Hay mucha reflexión sobre escritura, literatura, cine y teatro en estas páginas, al igual que mucha melancolía. Reitero que es una obra de lectura agradable, pero no deja de ser el diario de un escritor y, como en todo diario, habrá párrafos que destacar y otros que se olvidarán nada más pasar la página. Es cuestión de gusto y cercanía.

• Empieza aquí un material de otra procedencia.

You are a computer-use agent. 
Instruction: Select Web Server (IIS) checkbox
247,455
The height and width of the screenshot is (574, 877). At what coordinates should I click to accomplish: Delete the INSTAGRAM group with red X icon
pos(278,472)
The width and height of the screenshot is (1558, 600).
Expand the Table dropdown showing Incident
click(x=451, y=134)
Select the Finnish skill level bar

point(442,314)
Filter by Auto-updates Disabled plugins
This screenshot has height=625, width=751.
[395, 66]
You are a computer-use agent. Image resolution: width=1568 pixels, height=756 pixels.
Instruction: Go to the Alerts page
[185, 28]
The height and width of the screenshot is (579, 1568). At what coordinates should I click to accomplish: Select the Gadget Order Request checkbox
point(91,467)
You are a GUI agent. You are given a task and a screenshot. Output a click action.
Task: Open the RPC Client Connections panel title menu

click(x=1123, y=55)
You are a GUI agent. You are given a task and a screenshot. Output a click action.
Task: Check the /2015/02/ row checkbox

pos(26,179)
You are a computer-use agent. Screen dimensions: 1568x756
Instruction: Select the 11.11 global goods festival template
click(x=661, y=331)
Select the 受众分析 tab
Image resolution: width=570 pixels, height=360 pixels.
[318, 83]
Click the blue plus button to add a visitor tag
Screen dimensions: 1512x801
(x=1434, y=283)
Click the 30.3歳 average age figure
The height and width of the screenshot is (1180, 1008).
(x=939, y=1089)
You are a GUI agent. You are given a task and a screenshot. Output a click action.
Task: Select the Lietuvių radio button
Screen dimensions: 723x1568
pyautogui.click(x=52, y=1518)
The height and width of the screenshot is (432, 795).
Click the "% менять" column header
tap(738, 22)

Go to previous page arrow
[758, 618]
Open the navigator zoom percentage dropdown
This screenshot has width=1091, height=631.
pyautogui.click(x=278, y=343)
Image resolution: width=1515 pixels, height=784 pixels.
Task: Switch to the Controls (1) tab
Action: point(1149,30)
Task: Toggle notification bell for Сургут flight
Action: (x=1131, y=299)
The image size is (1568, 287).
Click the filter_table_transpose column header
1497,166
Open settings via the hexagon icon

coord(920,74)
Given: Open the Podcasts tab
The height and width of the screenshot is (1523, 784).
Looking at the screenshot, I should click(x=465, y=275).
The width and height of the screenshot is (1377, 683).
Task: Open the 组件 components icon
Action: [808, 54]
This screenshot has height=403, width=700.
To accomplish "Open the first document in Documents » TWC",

Personalmente, me agrada la penúltima entrada, que me ayudan a cerrar este texto: “Tres señales indicativas de que el día, pese a todo, ha sido bueno: si he atrapado un momento de belleza, si he reído con alegría al menos una vez, y si he podido decir: «Bueno, creo que tengo un borrador, mañana lo paso a limpio».” Eso me basta también a mí, creo que tengo un borrador, ahora voy a intentar apresar ese momento de belleza, después la risa.

 

Una cierta edad (Anagrama, 2019) | Marcos Ordóñez | 336 páginas | 18,90 €

 

admin

2 comentarios

  1. No he leído ninguno de los «libro-diarios» que comentas pero sí uno, no hace mucho, que me gustó aunque nada tiene que ver con la «alta literatura» sino más bien con la humanidad de a pie. Se titula «la novela luminosa», de Mario Levrero.

  2. Querido Joaquín, te recomiendo los diarios de Iñaki Uriarte. Un gran ejemplo de esa pedantería pulida que de la que, con otras palabras, hablas.